En 1962, l’Église arménienne avait acquis, sur ses fonds propres, un terrain dans ce lieu alors situé en extrême périphérie de la ville. Il s’agissait pour elle de disposer d’un endroit pour proposer un lieu de villégiature, mais aussi d’enseignement et d’éducation à des enfants arméniens, vivant dans la cour – étroite – d’une église arménienne dans le centre d’Istanbul. Ces enfants étaient des orphelins, confiés aux institutions ecclésiastiques arméniennes. Ils ne disposaient d’aucun lieu pour sortir des locaux exigus pendant l’été ou d’autres périodes de vacances. Les familles de ces enfants (en dehors de leur parents décédés ou dans l’impossibilité de s’occuper d’eux) étaient soit inexistantes, soit dispersées à travers le monde. C’était une conséquence directe du génocide, qui avait éliminé des familles entières et poussé les survivantEs à l’exil. Quand des familles survivantes vivaient encore sur la territoire turc, leurs membres craignaient d’afficher un lien avec la culture arménienne et dissimulaient leur appartenance à cette origine.
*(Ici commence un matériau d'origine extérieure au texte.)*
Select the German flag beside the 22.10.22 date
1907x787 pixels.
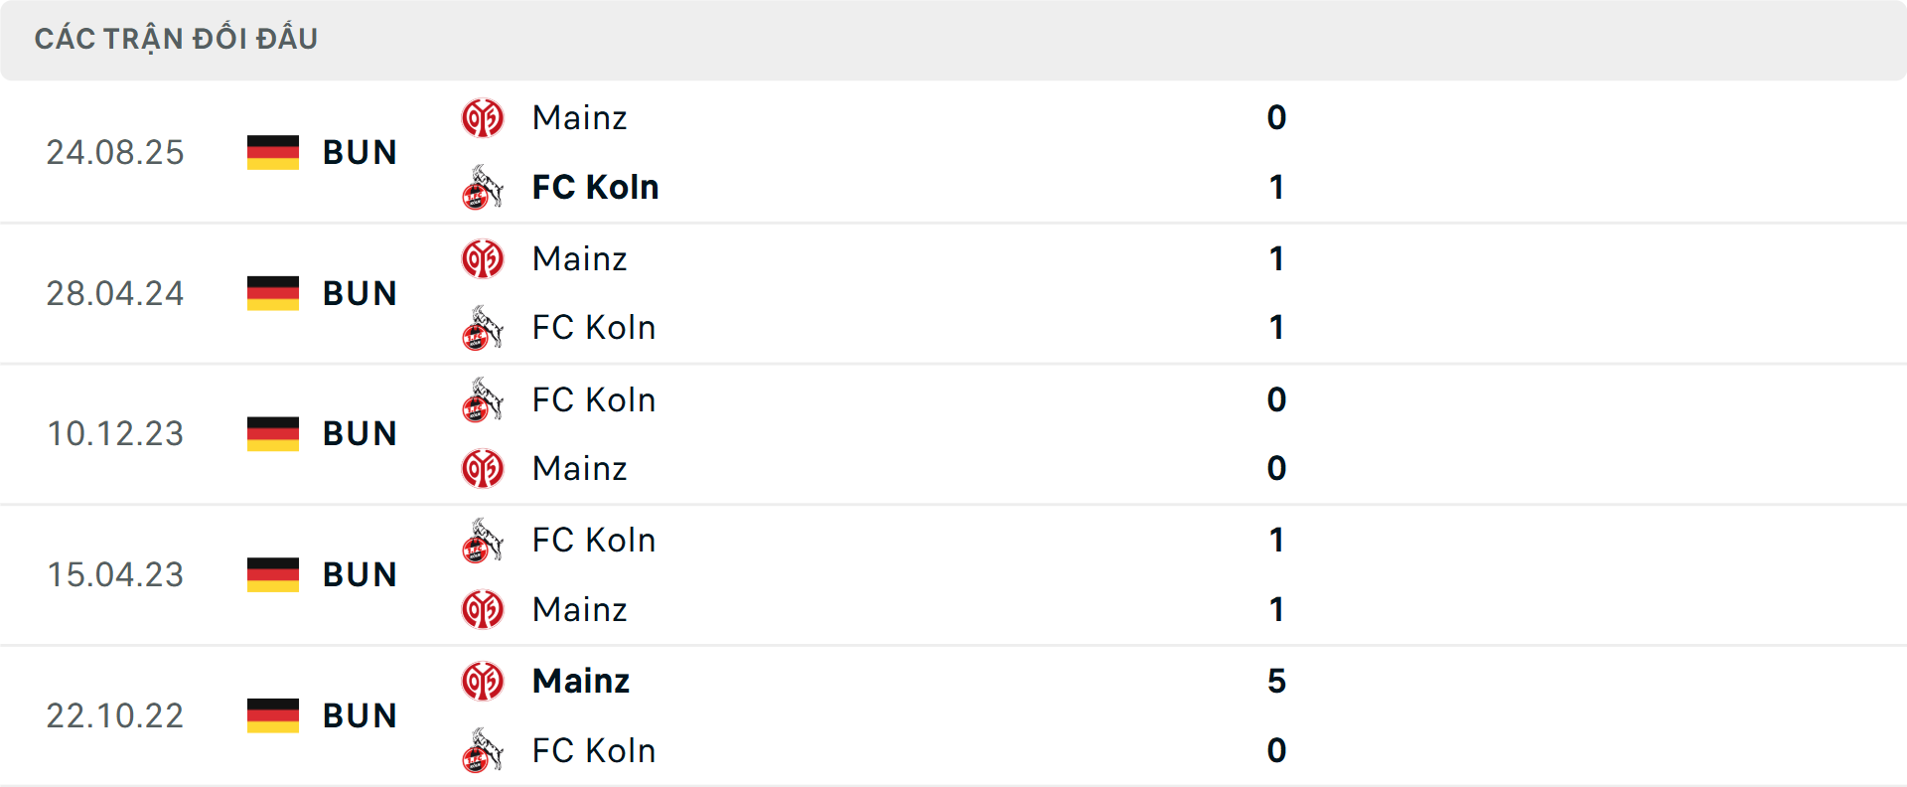coord(272,715)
La seule possibilité , pour ces enfants, consistait à passer leurs périodes de vacances toujours dans les mêmes locaux réduits où ils séjournaient déjà toute l’année, ou à rejoindre des membres de leurs familles vivant dans l’exil ou cachant leur appartenance culturelle. La communauté arménienne, craignant que cela ne conduise à une rupture des liens de ces enfants avec leur culture d’origine soient définitivement décida ainsi de construire un lieu de repos et d’éducation spécifique.
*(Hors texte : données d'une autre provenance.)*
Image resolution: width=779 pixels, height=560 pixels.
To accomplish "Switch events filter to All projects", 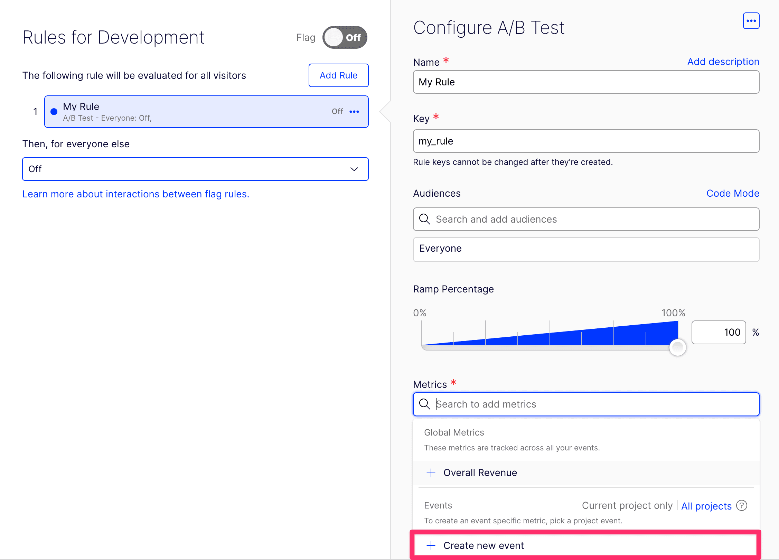I will (706, 506).
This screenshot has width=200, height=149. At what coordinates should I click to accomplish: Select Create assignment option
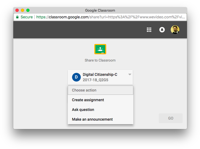88,100

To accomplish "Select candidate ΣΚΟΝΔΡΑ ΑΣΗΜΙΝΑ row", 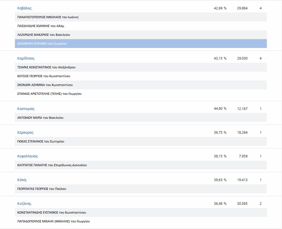I will pos(45,85).
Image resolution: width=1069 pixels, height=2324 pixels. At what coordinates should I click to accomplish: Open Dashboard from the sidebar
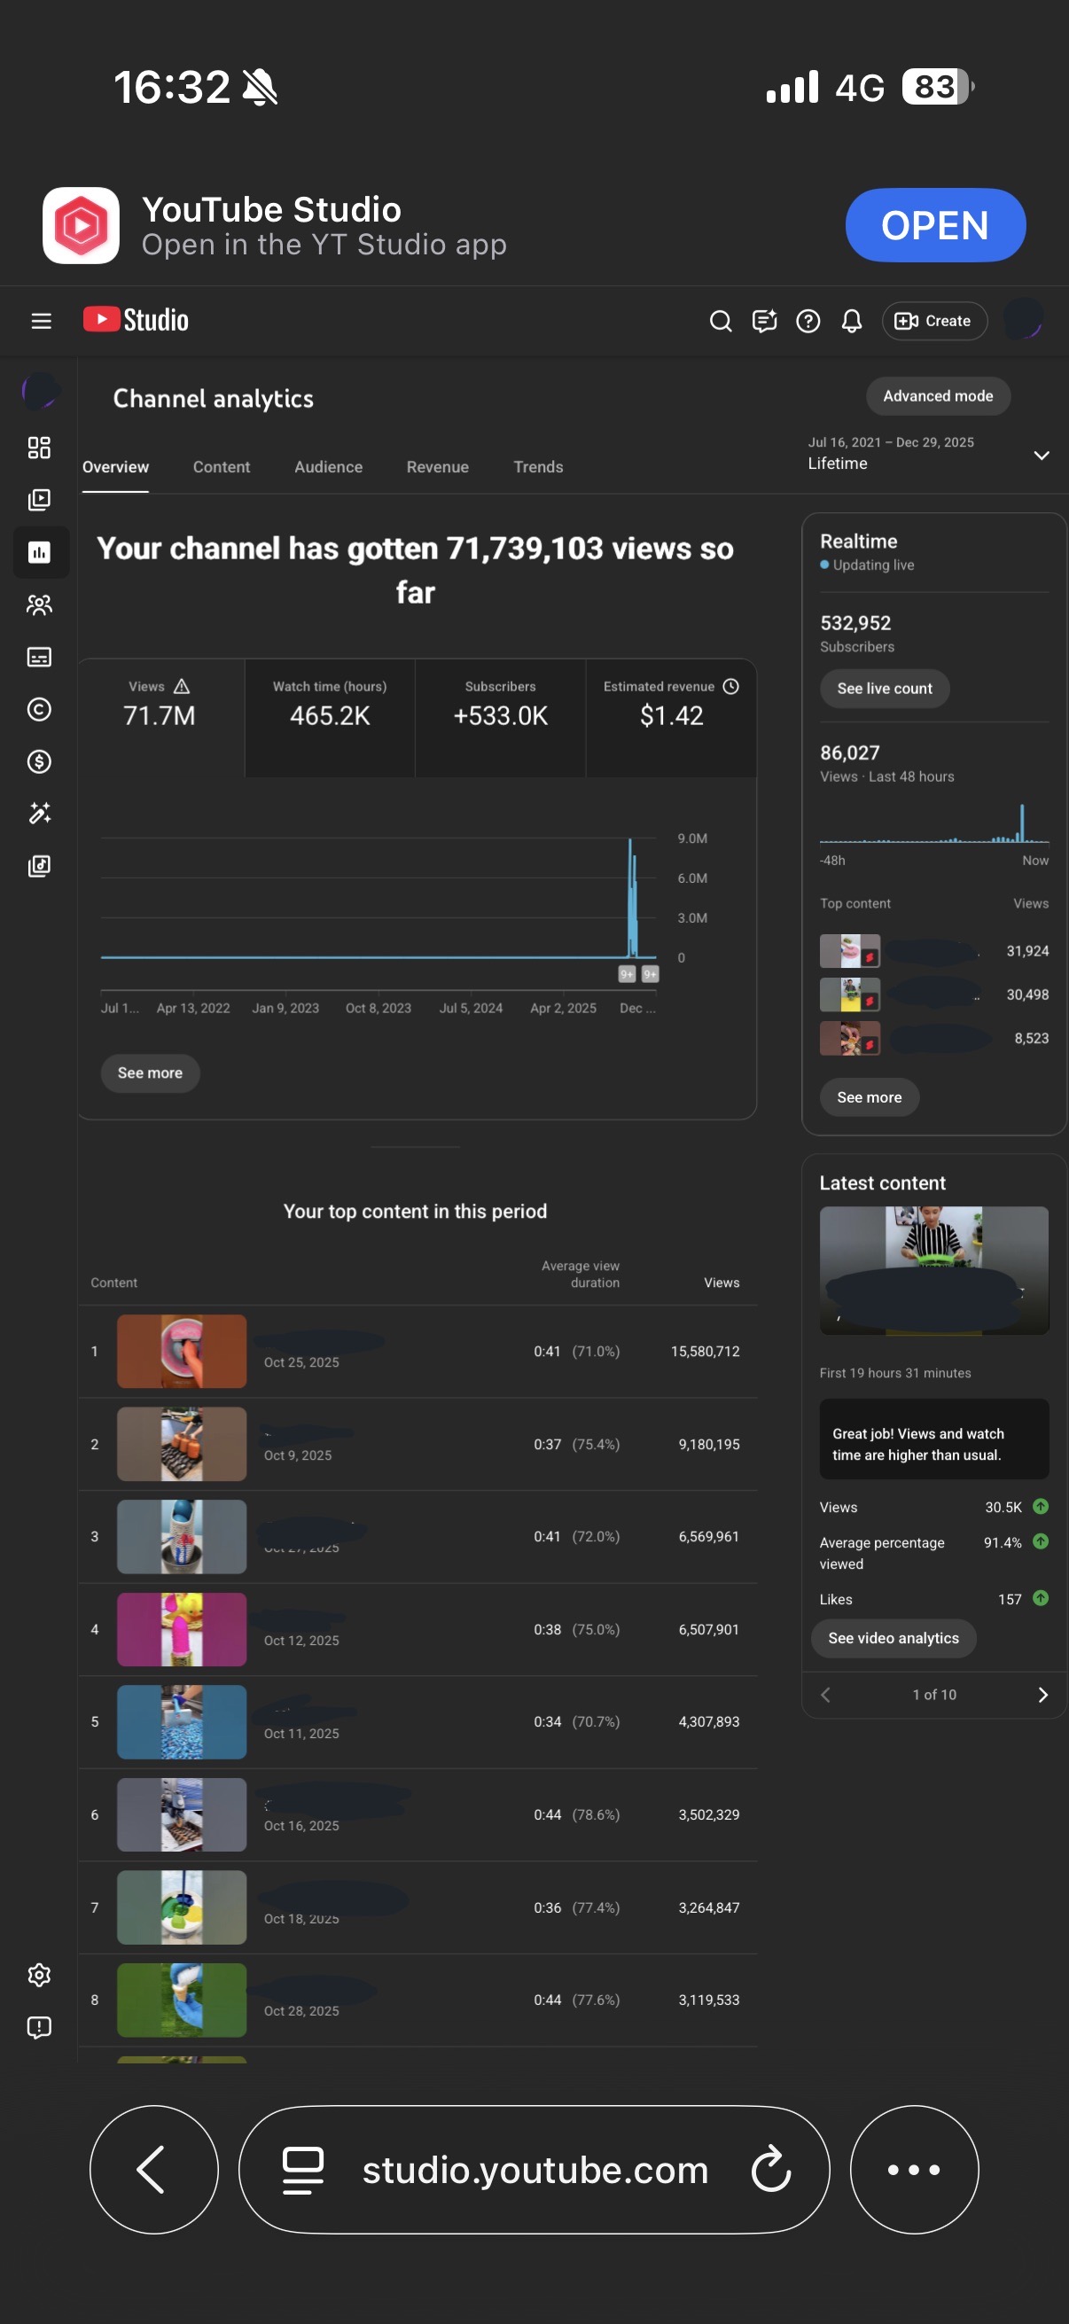coord(39,447)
"Que le campement arménien soit rendu aux arméniens !"
Sur le terrain, alors situé au milieu de nulle part en bordure de la ville, tout le travail de construction d’un foyer et d’une école reposait sur les enfants eux-mêmes et les quelques adultes qui les encadraient. Pendant des mois, des dizaines et des centaines d’enfants ont ainsi porté des outils, coupé du bois, creusé la terre, emporté du sable. Tout en faisant du sport et allant nager, s’amusant comme ils pouvaient.
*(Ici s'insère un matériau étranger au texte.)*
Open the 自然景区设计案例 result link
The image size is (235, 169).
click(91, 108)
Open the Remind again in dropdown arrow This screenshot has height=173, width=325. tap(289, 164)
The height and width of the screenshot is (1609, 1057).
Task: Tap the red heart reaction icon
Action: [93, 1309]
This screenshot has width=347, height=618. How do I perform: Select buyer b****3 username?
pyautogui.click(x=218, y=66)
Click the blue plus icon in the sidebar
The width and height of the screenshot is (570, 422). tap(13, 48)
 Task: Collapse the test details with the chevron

Pendant une vingtaine d’année, le lieu a ainsi servi de centre d’éducation de foyer et d’école par lequel des milliers d’enfants arméniens sont passés. L’une des particularités de cette école est que le journaliste Arménien de Turquie Hrant Dink, dont l’assassinat en janvier 2007 à Istanbul a constitué un tournant politique important, a été l’un des élèves. Suite à son assassinat par un nationaliste turc, 100.000 à 200.000 personnes sont sorties dans les rues, à Istanbul, sous les slogans « Nous sommes tous Hrant ! » et « Nous sommes tous des Arméniens ! ».  Ce qui a contribué, de manière importante, a briser le tabou de la « question arménienne », et du génocide, au moins dans une partie de la société turque.
Mais l’école de Tuzla a cessé d’exister, en tant que lieu géré par la communauté arménienne, après une vingtaine d’années d’existence. En 1979, les pouvoirs publics s’étaient ravisés et avaient entamé un procès contre la communauté, propriétaire des lieux : ils exhibaient alors une loi datant de 1936, de la période du parti unique kémaliste. Ce dernier, représentant du nationalisme autoritaire et officiellement laïc, avait alors interdit aux institutions des minorités nationales et religieuses reconnues (arménienne, grecque et juive) de signer des contrats et des transactions sans posséder un agrément officiel. Agrément que, bien entendu, les autorités ne leur donnaient pas : la laïcité alors officiellement proclamée reposait, en même temps, sur la définition d’un peuple turc « normal » (correspondant à la majorité turque et sunnite), à l’exclusion de toutes les minorités.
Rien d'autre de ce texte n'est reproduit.